# Auto Trainer Tutorial

Here we want to show you an maximally easy example how to use Knodle out-of-the box. Therefor this tutorial contains
the following steps:
1. Download from Knodle Server and load into memory
2. Initialize model and data for a TF_IDF and Logistic Regression example
3. Use AutoTrainer to use 2 weak training strategies

All the steps are discussed in more detail below.

### Data 
 
We will use a preprocessed version of the IMDb dataset, see 
for further creation of the dataset. Instead of a download, you can also use this tutorial to create the data yourself.

In [1]:
%load_ext autoreload
%autoreload 2

import os

imdb_data_dir = os.path.join(os.getcwd(), "data", "imdb")
processed_data_dir = os.path.join(imdb_data_dir, "processed")
os.makedirs(processed_data_dir, exist_ok=True)


In [2]:
from minio import Minio
from tqdm.auto import tqdm

client = Minio("knodle.dm.univie.ac.at", secure=False)
files = [
    "df_train.csv", "df_dev.csv", "df_test.csv",
    "train_rule_matches_z.lib", "dev_rule_matches_z.lib", "test_rule_matches_z.lib",
    "mapping_rules_labels_t.lib"
]

for file in tqdm(files):
    client.fget_object(
        bucket_name="knodle",
        object_name=os.path.join("datasets/imdb/processed", file),
        file_path=os.path.join(processed_data_dir, file),
    )

  0%|          | 0/7 [00:00<?, ?it/s]

In [3]:
## TODO: Data Description

In [3]:
import joblib
import pandas as pd

df_train = pd.read_csv(os.path.join(processed_data_dir, "df_train.csv"))
df_dev = pd.read_csv(os.path.join(processed_data_dir, "df_dev.csv"))
df_test = pd.read_csv(os.path.join(processed_data_dir, "df_test.csv"))
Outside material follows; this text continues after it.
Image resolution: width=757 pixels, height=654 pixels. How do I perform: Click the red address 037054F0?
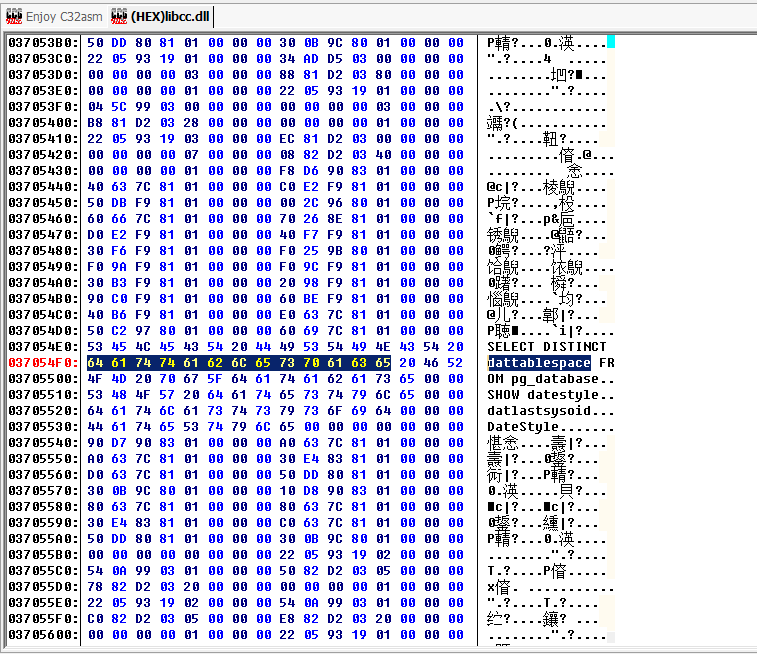[42, 362]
mapping_rules_labels_t = joblib.load(os.path.join(processed_data_dir, "mapping_rules_labels_t.lib"))

train_rule_matches_z = joblib.load(os.path.join(processed_data_dir, "train_rule_matches_z.lib"))
dev_rule_matches_z = joblib.load(os.path.join(processed_data_dir, "dev_rule_matches_z.lib"))
test_rule_matches_z = joblib.load(os.path.join(processed_data_dir, "test_rule_matches_z.lib"))

In [4]:
df_train.head()

Unnamed: 0.1,Unnamed: 0,sample
0,1979,This film mildly entertaining neglects acknowl...
1,25454,"I originally saw premiere UK. I mesmerised it,..."
2,436,This excellent film characters adult swimming ...
3,3313,I really like Traci Lords. She greatest actres...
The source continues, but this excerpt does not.